Assalamu’alaikum… bagaimana kabarnya ukhti? Amanahnya bagaimana ? Ada yang bisa dibantu?
Atau
Ukhti sudah makan? Kemarin tidak hadir syuro, kenapa ? Kabar keluarga bagaimana, baik?
Mungkin bagi sebagian dari kita, pertanyaan-pertanyaan di atas sangat tidak penting. Katanya sih lebay (baca: berlebihan), aku kan baik-baik saja. Tapi bagi saudara kita yang lain itu sangat penting, dan dapat membuat hatinya semakin terikat cinta karena Allah dengan diri kita. Dapat membuatnya semakin bersemangat dalam dakwah ini. Sehingga dapat menghasilkan prestasi-prestasi dakwah yang maksimal dan terus istiqamah dalam perjuangan ini.
Sayangnya, banyak diantara kita yang terlalu sibuk dengan diri kita sendiri sehingga sangat cuek dengan saudara kita atau ada yang beralasan banyak amanah, aduh afwan sibuk banget di kampus… Menyebabkan kita tidak sempat untuk menanyakan hal-hal tersebut pada saudara kita. Kalau bertemu yang ditanya…
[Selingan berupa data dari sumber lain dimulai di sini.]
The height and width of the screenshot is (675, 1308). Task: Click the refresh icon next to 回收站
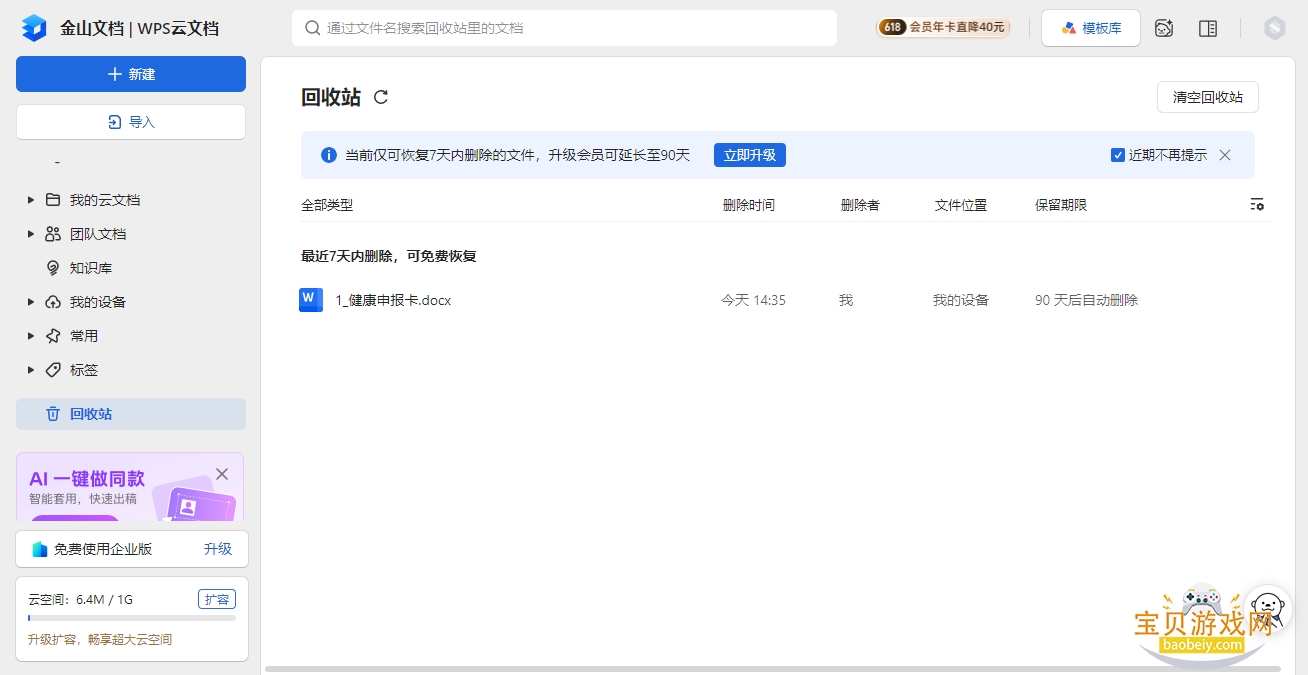(x=381, y=97)
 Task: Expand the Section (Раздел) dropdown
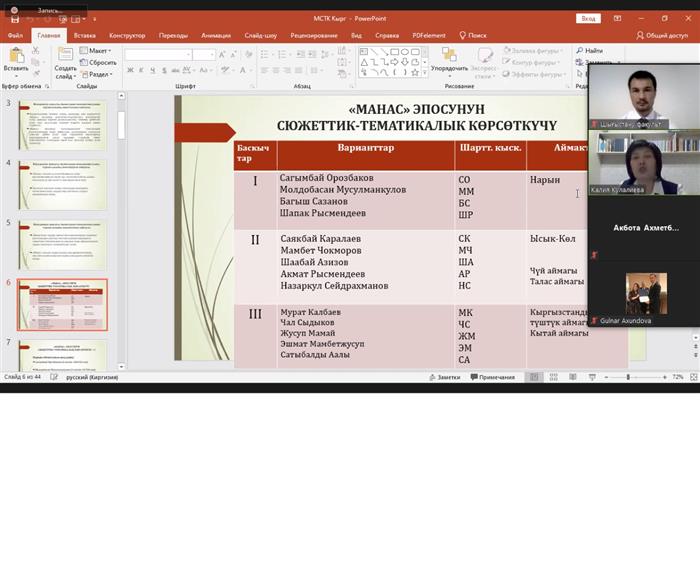point(99,74)
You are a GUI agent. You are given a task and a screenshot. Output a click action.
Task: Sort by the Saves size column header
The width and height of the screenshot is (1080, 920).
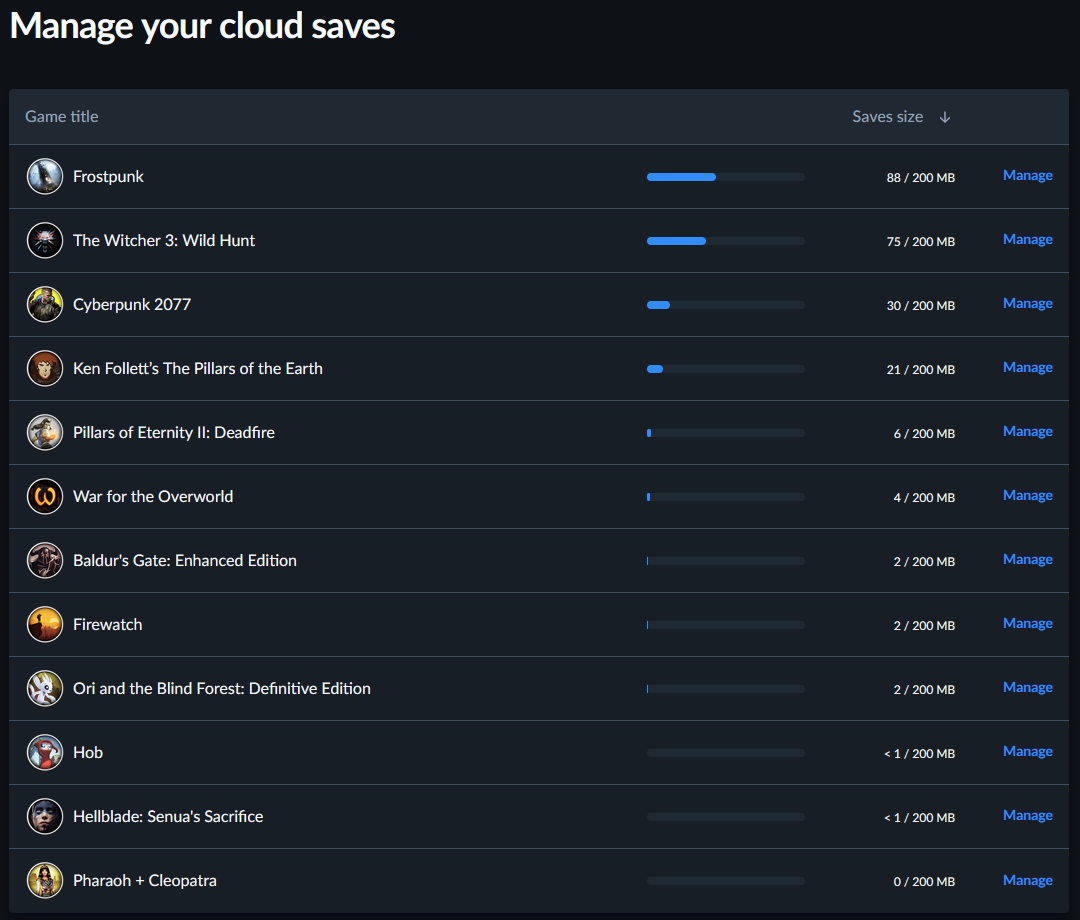[x=887, y=117]
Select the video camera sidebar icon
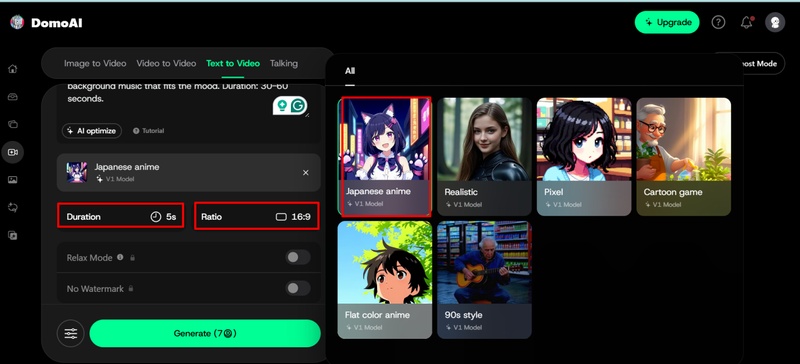800x364 pixels. (x=13, y=152)
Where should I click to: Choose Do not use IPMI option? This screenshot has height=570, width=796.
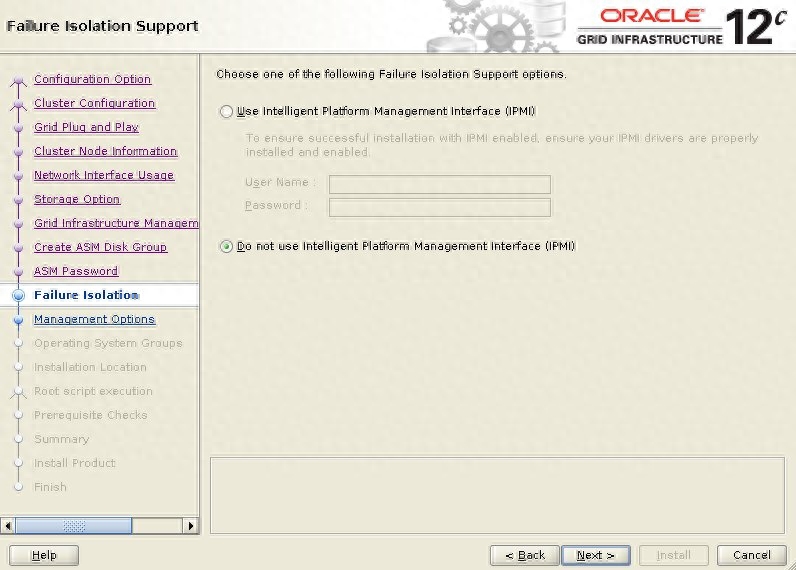tap(226, 246)

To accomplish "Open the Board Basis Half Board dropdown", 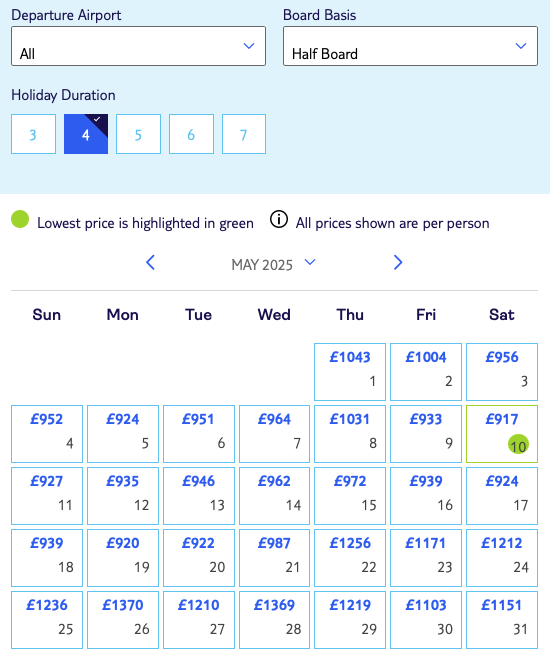I will click(x=410, y=46).
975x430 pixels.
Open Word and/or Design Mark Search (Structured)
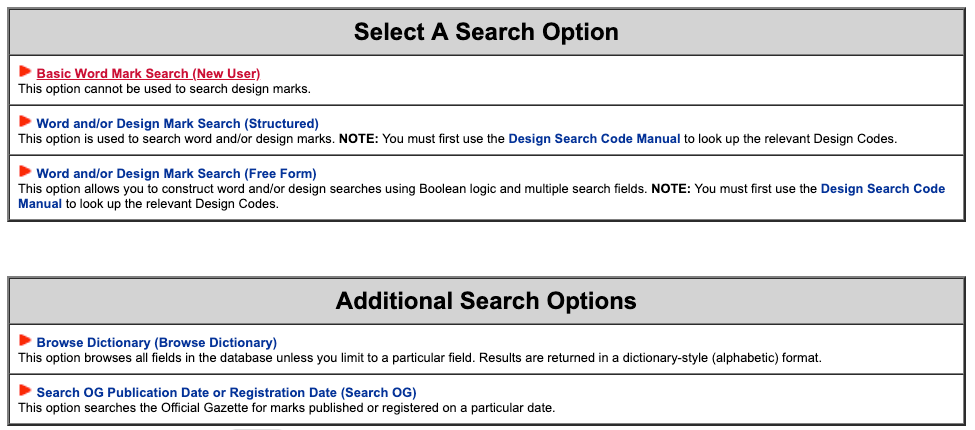(x=177, y=123)
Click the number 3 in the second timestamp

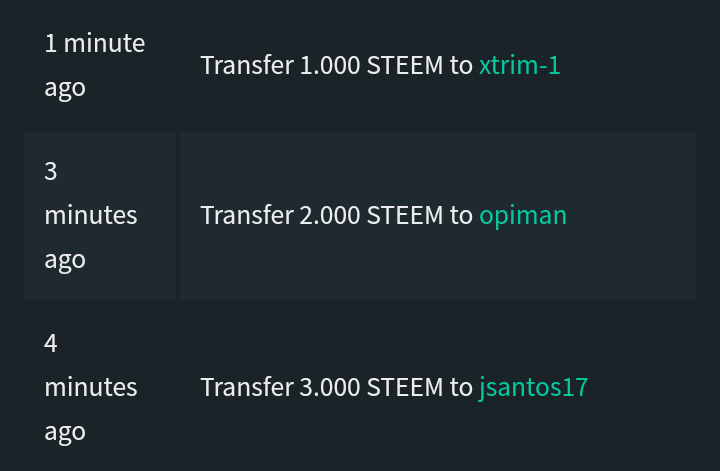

Assalamu’alaikum. Ukhti ada di mana sekarang? Kenapa tadi acaranya gagal ? Kan sudah dibahas jauh-jauh hari..
Atau
Ukhti baru puasa hari pertama saja sudah lemes ? Kenapa tadi tidak datang syuro? Ini kan amanah ukhti!
Ukhti tidak lupa kan ?
Mungkin saat itu saudara kita sedang lelah dengan semua amanah dan sudah berusaha semaksimal yang bisa dilakukannnya atau memang kondisi dirinya ataupun keluarganya yang lagi tidak baik. Tapi kita sebagai saudaranya, seakan-akan bertindak sebagai “hakim”. Merasa sudah banyak melakukan yang terbaik. Padahal saat itu saudara kita mungkin sangat ingin diperhatikan tapi kita malah sok tahu, mungkin saudara kita sedang membutuhkan bahu kita untuk mengungkapkan isi hatinya tapi kita malah memberikan wajah kecut padanya, mungkin saudara kita sedang membutuhkan belaian lembut tangan kita tapi yang kita berikan malah tatapan sinis.
Itulah kita, kita sering merasa menjadi super hero yang paling benar dan tidak pernah salah. Di saat yang sama isi hati saudara kita sedang bersedih. Bingung dengan semua yang terjadi. Tapi seperti orang yang dihakimi, ia hanya dapat diam membisu. Dan menyimpan semua luka, kecewa dalam hatinya.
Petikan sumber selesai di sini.